Dans ce contexte donc, s'il prend à un jeune auteur d'utiliser comme base de travail une œuvre déjà existante, celui-ci ne sera jamais suspecté de vol ou de malhonnêteté. D'abord parce que les auteurs ainsi repris, ou leurs ayant-droits, trouveront logiquement le geste flatteur, ensuite parce que cette utilisation ne sera à aucun moment un gage de succès commercial, et si tant est que ce soit le cas, on parlera alors de montants bien ridicules.
C'est pour ça qu'on n'a pas dit au jeune Orson Welles adaptant "La Guerre des Mondes" à la radio qu'il s'était servi de HG Wells et l'avait spolié. Pas plus qu'on n'a dit à Leonard Bernstein et Arthur Laurentz que "West Side Story" ne valait rien car l'histoire s'inspirait de "Roméo et Juliette" dans les grandes largeurs.
En revanche, si aujourd'hui, j'écris une pièce de théâtre sur l'histoire vraie d'un Poilu de 14-18, vous pouvez être sûrs que sa famille foncera direct chez ses avocats pour évaluer combien ils pourront me soutirer. Encore pire si je décide, au hasard, d'adapter Harry Potter à la scène. Là, ce ne sont pas des avocats qui vont débouler chez moi, c'est carrément le GIGN...
Et au-delà de l'aspect purement administratif du droit d'auteur, il y a aussi fort à parier que mon œuvre elle-même sera d'emblée dépréciée, car jugée non comme une œuvre, mais en premier lieu comme une opération commerciale.
Aujourd'hui, s'emparer d'une œuvre pour l'adapter et en donner sa vision, est automatiquement suspect. Car l'aura médiatique est désormais quantifiable en dollars et citer une marque (auteur, œuvre, célébrité quelconque), c'est s'approprier d'un peu de cet aura, d'un peu de ce pouvoir d'attraction du public, et donc, au bout de la chaîne, d'un peu de son argent.
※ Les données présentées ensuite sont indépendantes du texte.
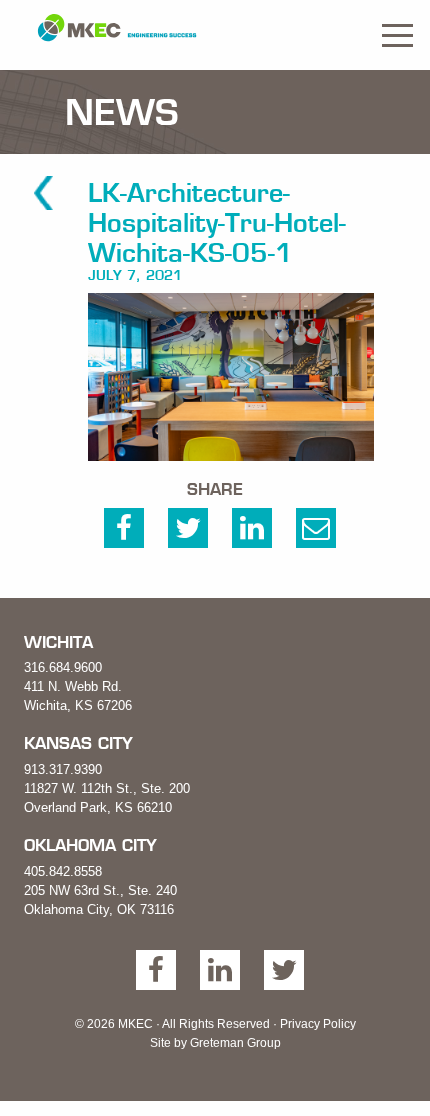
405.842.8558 (63, 871)
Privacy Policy (318, 1024)
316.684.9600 (63, 667)
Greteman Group (235, 1043)
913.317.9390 (63, 769)
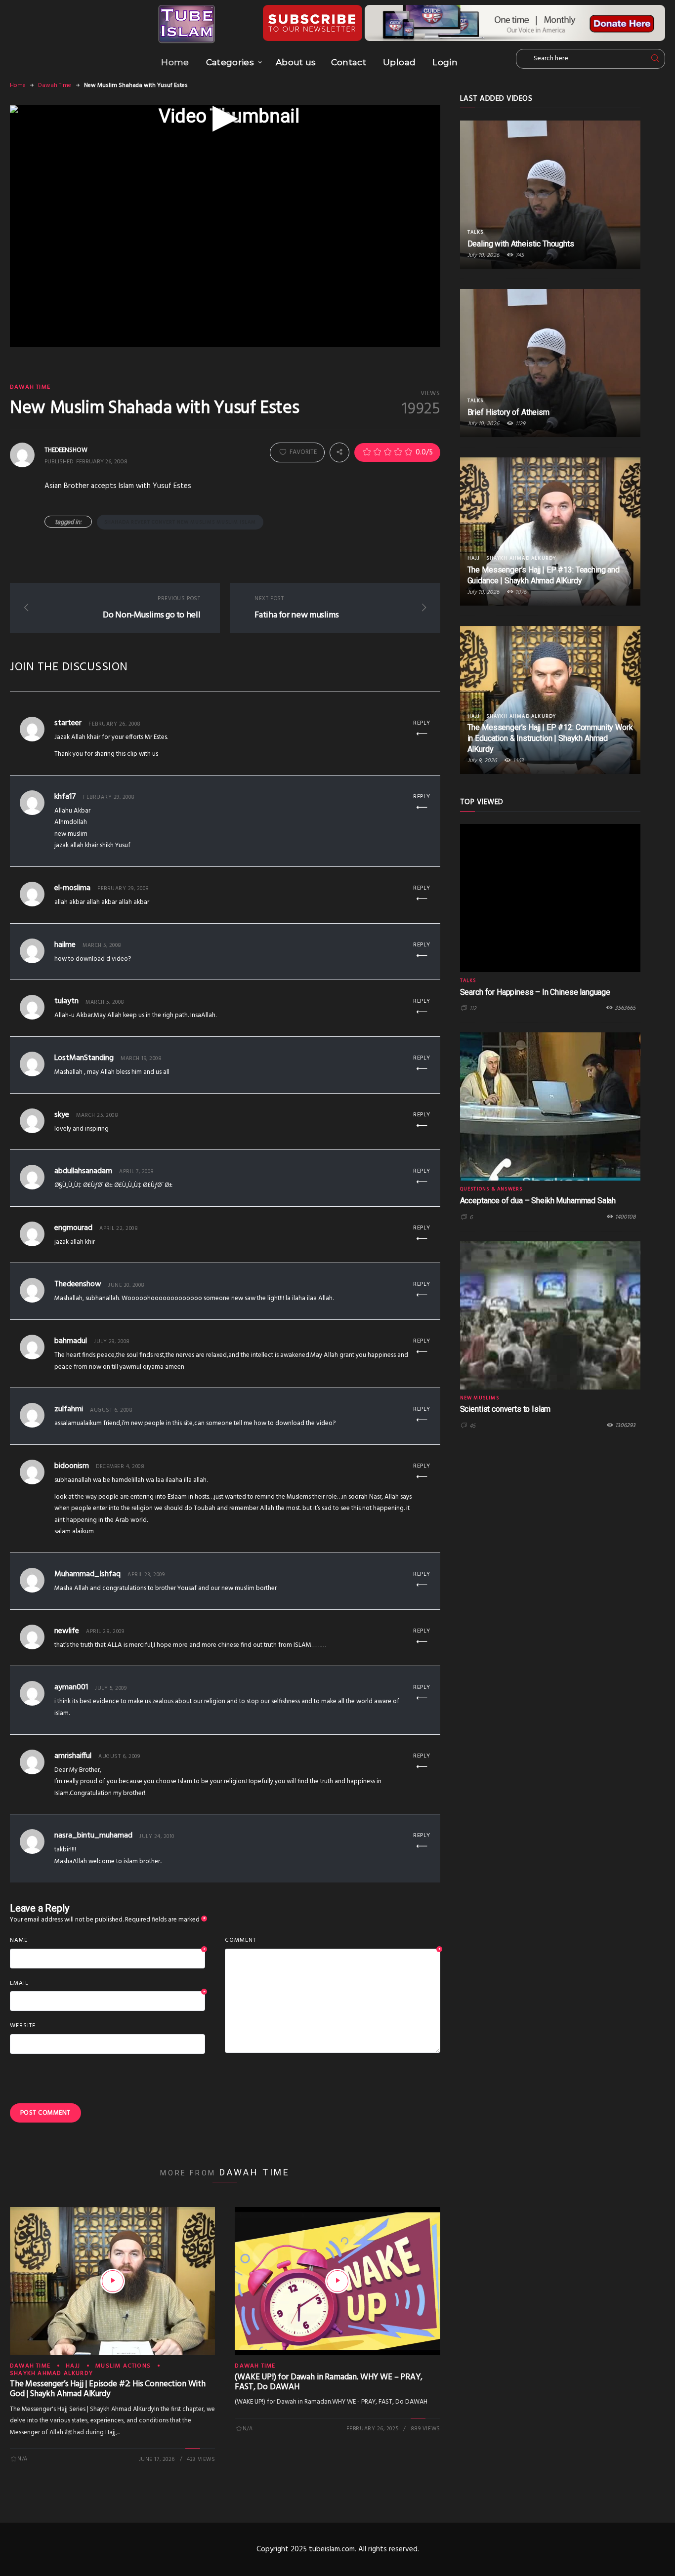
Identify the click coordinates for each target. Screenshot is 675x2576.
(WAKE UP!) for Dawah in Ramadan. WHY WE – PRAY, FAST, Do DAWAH (328, 2382)
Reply (421, 723)
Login (445, 62)
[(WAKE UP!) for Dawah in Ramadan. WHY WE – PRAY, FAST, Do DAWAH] (337, 2281)
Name (107, 1940)
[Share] (339, 452)
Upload (399, 62)
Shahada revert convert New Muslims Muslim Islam (180, 522)
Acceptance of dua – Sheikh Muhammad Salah (538, 1200)
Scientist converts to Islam (505, 1409)
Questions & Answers (491, 1189)
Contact (348, 62)
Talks (475, 232)
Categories (230, 62)
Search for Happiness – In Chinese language (535, 992)
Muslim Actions (123, 2366)
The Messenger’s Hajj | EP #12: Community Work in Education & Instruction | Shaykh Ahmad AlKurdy (550, 738)
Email (107, 1983)
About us (296, 62)
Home (175, 62)
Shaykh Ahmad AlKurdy (51, 2373)
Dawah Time (54, 85)
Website (23, 2026)
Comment (332, 1940)
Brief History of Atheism (508, 412)
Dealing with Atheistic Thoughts (520, 243)
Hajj (73, 2366)
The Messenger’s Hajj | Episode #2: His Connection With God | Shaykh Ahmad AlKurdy (108, 2389)
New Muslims (479, 1398)
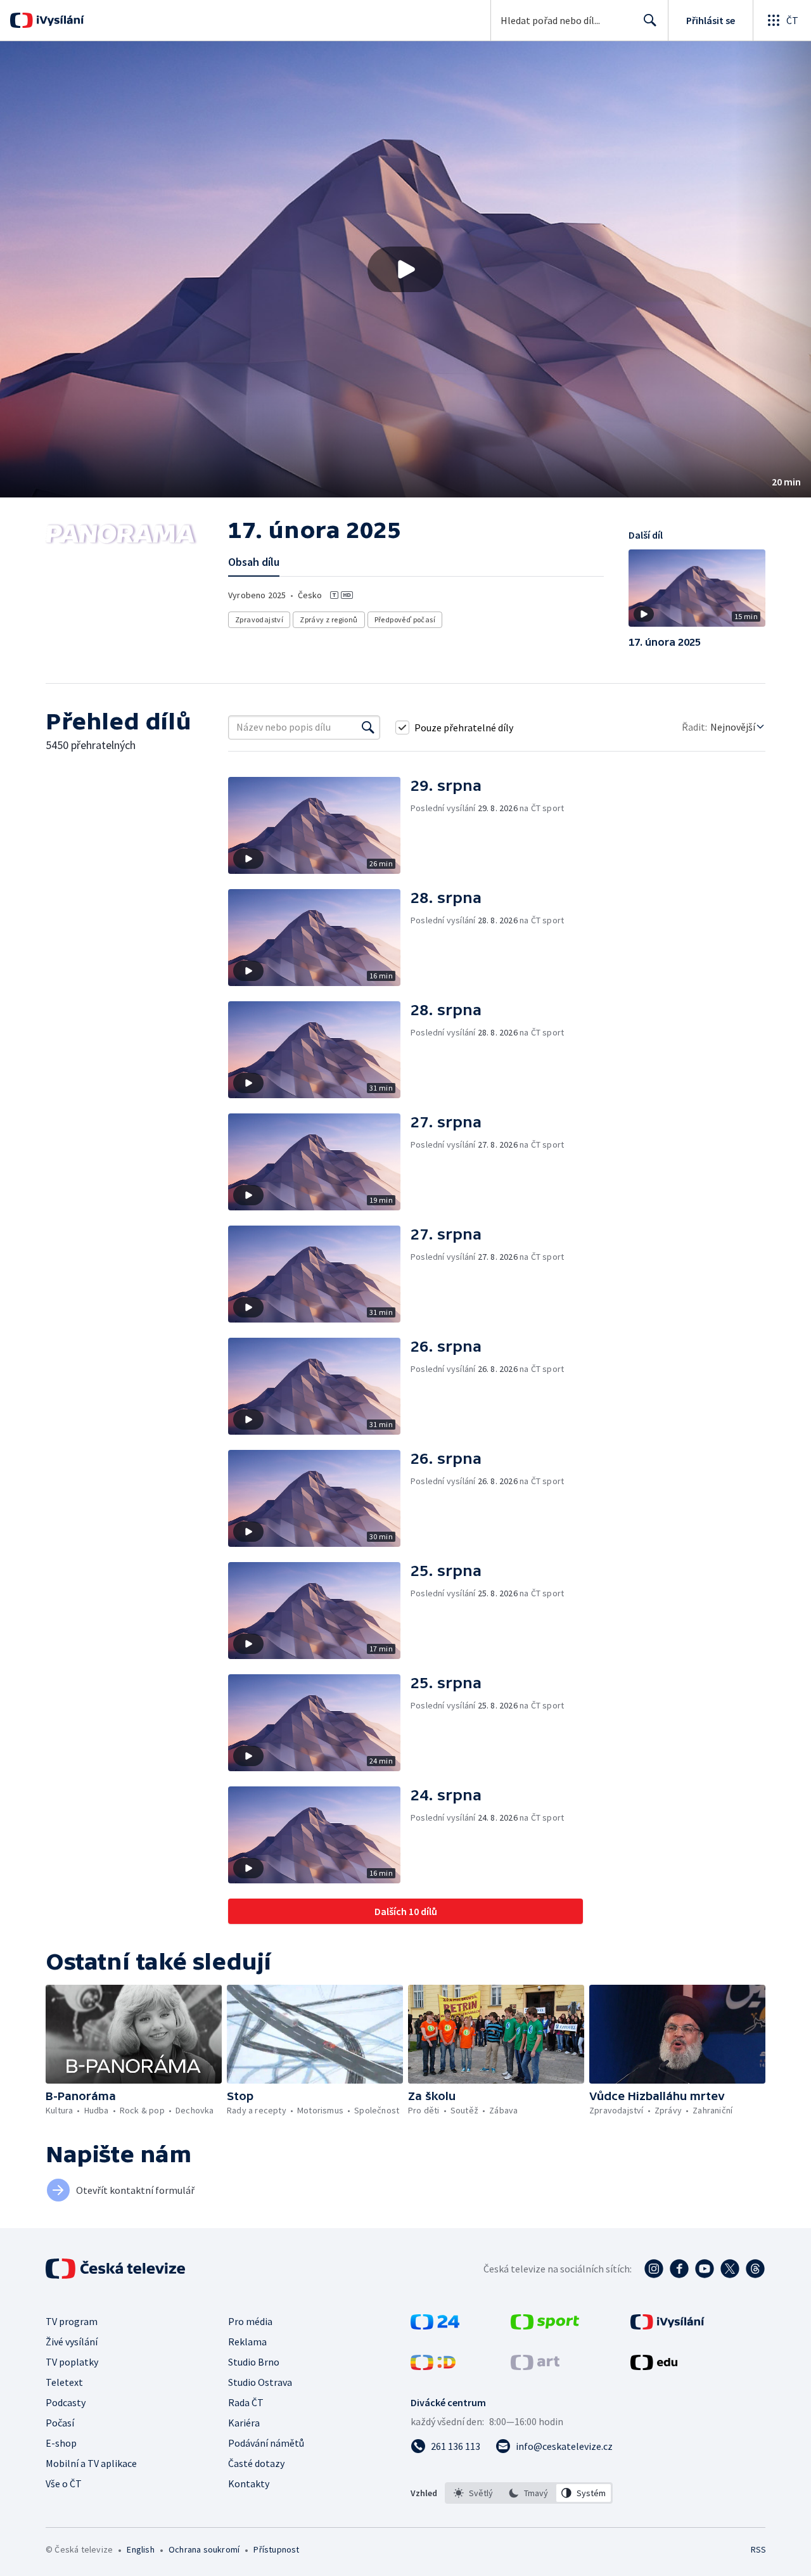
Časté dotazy (256, 2463)
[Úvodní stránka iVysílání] (58, 20)
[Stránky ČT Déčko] (433, 2366)
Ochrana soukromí (204, 2549)
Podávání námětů (266, 2443)
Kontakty (248, 2483)
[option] (474, 2493)
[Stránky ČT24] (435, 2325)
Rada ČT (246, 2402)
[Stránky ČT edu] (653, 2366)
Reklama (247, 2341)
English (140, 2549)
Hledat (650, 20)
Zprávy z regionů (328, 619)
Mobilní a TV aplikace (91, 2463)
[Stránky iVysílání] (667, 2325)
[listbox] (529, 2493)
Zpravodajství (259, 619)
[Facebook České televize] (679, 2269)
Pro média (250, 2321)
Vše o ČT (64, 2483)
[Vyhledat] (368, 727)
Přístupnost (276, 2549)
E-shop (61, 2443)
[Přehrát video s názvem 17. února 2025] (405, 269)
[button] (405, 269)
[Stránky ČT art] (535, 2366)
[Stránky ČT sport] (545, 2325)
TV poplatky (72, 2361)
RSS (758, 2549)
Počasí (60, 2422)
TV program (72, 2321)
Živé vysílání (72, 2341)
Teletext (64, 2382)
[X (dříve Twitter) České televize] (730, 2269)
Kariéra (244, 2422)
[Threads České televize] (755, 2269)
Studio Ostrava (260, 2382)
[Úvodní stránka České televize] (117, 2269)
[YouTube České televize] (704, 2269)
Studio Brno (253, 2361)
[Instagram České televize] (654, 2269)
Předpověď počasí (404, 619)
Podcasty (66, 2402)
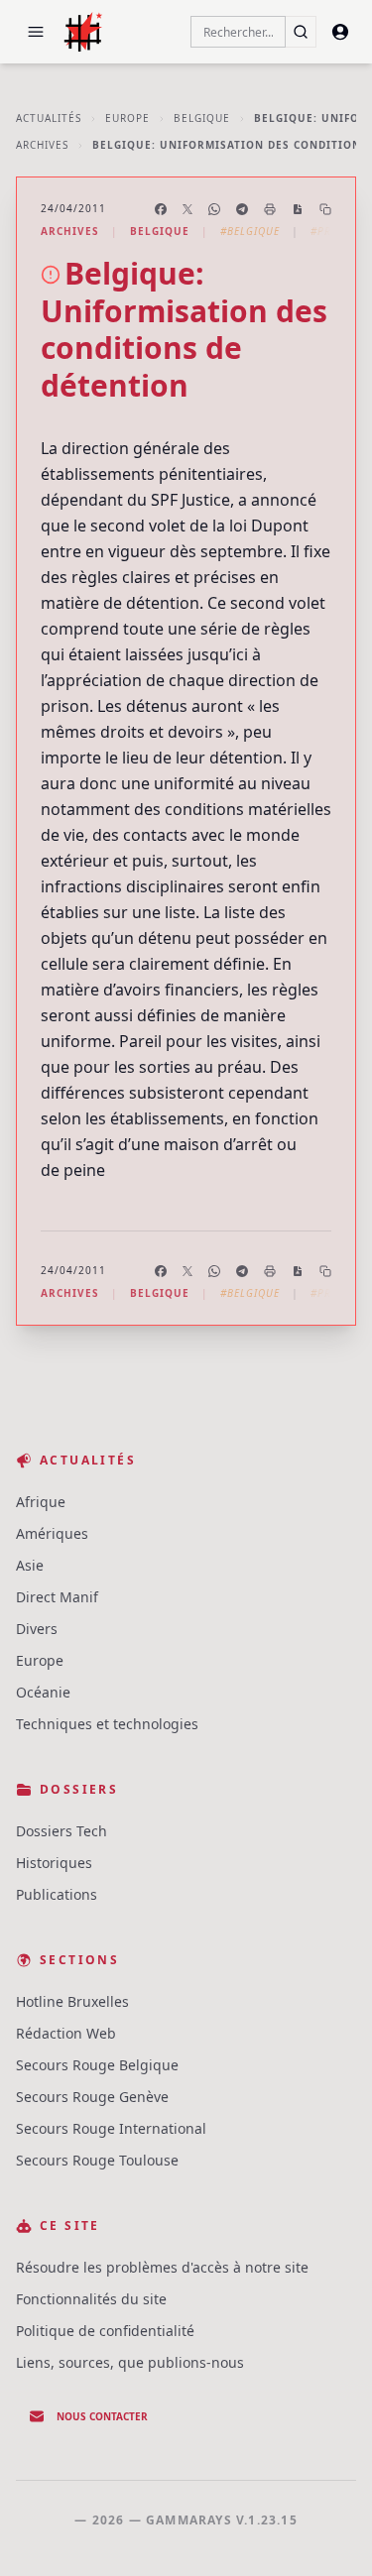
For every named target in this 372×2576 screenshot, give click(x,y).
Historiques (54, 1862)
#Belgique (250, 231)
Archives (42, 145)
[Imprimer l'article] (270, 209)
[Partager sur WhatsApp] (214, 209)
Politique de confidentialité (105, 2330)
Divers (37, 1628)
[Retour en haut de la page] (328, 2532)
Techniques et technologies (107, 1723)
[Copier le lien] (325, 209)
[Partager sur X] (187, 209)
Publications (56, 1894)
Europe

Il y a des mots, des noms propres, qui aujourd'hui sont des artefacts puissants.
Manier "Star Wars" ou "Paris Hilton" revient à manier des épées mythiques capables de tuer des armées aussi bien que leur porteur.
Et c'est pour ça que malgré mes nombreuses idées, j'hésite toujours à me lancer dans un projet d'adaptation. Non pas parce que je crains de la manquer, mais parce que je crains que mon geste soit vain car qualifié d'emblée comme malhonnête. Et en premier lieu des choses qui m'importent quand je débute un projet, c'est le fait que sa réception soit la plus pure et la plus fluide possible, de l'émetteur vers le récepteur.
Alors je résiste à cette tentation, et j'attends d'être riche et célèbre. Car médiatiquement parlant, la seule parade contre ce jugement a priori - cette accusation de vol - c'est de n'avoir pas besoin de voler. Et si Spielberg veut réaliser le dernier film d'Harry Potter, personne ne lui dira que c'est pour se faire du fric, ou pour profiter du succès du petit sorcier. On se dira juste alors qu'il avait quelque chose à dire, cinématographiquement parlant, sur cette œuvre.
Tous les autres, d'emblée, n'ont pas ce droit.